The White River National Forest measures 2.3 million acres and contains the Flat Tops Wilderness Area, which is reportedly the birthplace of the U.S. Wilderness Area system. It is also the habitat for many North American species, including black bear, elk, deer, Canadian lynx, bobcat and smaller creatures, such as rabbit and hopping mice. There are raptors, too, but they mostly overwinter near the river.
Joe said that the cross-country snowshoe guides are trained much like the ski patrol. Joe's group takes tours to many different places in the forest, and none is dangerous. That's where Joe's motto about outdoor recreation comes in: safety, fun and learn.
"It is always safety first," Joe explained. In the last two years, tours have taken an adventure focus. Guides carry telemark gear, a shovel, beacon and probe on pack. Everyone in the tour, like me, is issued a bottle of water and an energy bar.
Strapping on our snowshoes, I peek at the incline that leads to our tour's transition point. The transition point is the spot where you can still see the parking area before you curve deeper into the forest and experience the meaning of quiet.
On our way up the incline, I still could look back to see Vail mountain. Skiers appear as little dots on the expansive ribbons of snow that make up the runs. Snow machines disperse fountain-like bursts that resemble fireworks. But I couldn't hear any of it. The closer I neared the ridge, the vision of the mountain became more like a silent movie. With a sky growing overcast with snow clouds, you could argue the scene looked black and white, too.

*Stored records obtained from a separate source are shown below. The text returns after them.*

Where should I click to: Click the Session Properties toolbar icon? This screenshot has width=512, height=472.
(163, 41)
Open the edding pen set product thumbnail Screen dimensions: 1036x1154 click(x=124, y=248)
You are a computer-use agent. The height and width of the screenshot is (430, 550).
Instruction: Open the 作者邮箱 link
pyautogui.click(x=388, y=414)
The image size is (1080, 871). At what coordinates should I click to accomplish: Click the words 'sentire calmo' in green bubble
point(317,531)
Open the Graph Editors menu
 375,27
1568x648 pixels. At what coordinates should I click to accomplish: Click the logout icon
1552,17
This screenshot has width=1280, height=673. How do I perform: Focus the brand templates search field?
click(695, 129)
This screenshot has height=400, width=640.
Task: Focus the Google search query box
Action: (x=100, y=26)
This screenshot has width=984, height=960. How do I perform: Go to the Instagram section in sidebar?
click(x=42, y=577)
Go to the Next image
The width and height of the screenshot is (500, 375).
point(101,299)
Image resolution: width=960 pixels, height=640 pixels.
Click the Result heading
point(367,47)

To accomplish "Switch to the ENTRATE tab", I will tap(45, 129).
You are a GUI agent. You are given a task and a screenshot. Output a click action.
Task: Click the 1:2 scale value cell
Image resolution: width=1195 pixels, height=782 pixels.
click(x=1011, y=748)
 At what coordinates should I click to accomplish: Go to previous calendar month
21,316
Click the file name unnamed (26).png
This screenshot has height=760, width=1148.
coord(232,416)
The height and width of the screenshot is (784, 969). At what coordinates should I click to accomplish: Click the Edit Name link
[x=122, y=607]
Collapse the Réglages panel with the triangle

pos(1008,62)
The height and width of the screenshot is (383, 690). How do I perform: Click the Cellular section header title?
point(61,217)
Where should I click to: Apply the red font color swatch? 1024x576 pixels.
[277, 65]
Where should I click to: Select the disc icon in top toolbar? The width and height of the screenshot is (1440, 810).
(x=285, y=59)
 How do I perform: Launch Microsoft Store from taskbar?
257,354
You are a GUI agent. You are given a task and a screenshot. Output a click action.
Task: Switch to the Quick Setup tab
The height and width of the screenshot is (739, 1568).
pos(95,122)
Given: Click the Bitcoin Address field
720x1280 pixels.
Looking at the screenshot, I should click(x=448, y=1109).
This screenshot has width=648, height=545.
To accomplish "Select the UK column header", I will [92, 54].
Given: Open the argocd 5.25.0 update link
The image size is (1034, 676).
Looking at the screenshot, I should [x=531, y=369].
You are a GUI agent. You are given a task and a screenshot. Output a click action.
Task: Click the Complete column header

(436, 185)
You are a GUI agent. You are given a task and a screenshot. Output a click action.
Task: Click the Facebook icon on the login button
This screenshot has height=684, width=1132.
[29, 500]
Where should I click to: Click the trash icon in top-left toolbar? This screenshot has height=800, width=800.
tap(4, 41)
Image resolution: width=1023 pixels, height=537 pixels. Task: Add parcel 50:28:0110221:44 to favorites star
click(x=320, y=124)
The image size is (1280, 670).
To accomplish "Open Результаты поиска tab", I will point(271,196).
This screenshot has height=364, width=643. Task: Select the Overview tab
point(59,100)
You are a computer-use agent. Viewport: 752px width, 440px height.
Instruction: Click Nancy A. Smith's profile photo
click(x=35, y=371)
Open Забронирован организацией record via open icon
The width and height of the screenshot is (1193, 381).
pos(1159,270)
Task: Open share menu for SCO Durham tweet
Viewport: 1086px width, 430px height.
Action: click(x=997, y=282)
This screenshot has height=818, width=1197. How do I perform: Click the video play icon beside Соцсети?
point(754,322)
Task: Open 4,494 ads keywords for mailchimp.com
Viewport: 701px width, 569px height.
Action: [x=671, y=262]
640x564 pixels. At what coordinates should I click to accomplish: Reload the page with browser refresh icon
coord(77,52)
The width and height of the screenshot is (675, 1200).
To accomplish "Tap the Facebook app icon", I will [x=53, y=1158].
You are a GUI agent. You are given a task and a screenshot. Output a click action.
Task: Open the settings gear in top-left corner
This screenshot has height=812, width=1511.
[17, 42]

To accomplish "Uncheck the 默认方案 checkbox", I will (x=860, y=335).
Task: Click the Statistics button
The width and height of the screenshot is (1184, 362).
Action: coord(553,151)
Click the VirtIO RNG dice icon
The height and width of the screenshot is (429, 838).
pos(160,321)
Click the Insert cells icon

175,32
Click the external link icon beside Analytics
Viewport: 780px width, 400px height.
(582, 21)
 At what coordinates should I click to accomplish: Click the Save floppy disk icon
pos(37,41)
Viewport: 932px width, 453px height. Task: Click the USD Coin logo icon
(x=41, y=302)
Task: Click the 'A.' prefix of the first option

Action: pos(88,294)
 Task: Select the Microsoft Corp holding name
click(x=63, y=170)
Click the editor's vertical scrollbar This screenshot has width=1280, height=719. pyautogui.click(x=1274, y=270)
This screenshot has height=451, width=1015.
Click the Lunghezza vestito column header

Walking in snowshoes is much easier than I thought. And revelation followed revelation. You really do float on top of the snow. This trail had about 6 inches of snow, maybe deeper in parts. To my surprise, snowshoe floatation works; the cuffs of my pants remained dry. Unlike snowshoes, poles do sink into the snow. Awkward imbalance can be avoided by holding them at the top. Strands of Quaking Aspens lined the top of the ridge, and many grew close to the trail.
Joe talked about Aspens sharing a root system, which allows them to sprout at will and grow in great rows and scenic clusters. My takeaway equated them to groundcover in the Midwest that would spread from one root system. When it comes to aspens, some Coloradans might say "invasively."
Like most native trees, there is folklore and tales of medicinal uses with the aspen. The white chalk that is easily rubbed from the birch tree-like bark reportedly acts as a sunscreen. I gave it a try on the bridge of my nose and cheeks. And, another revelation. It worked.
"New skills are good for body and brain," Joe said as he turned into the forest followed by a fledging snowshoe enthusiast already mentally marking a time to return to experience more of the wonders of Vail.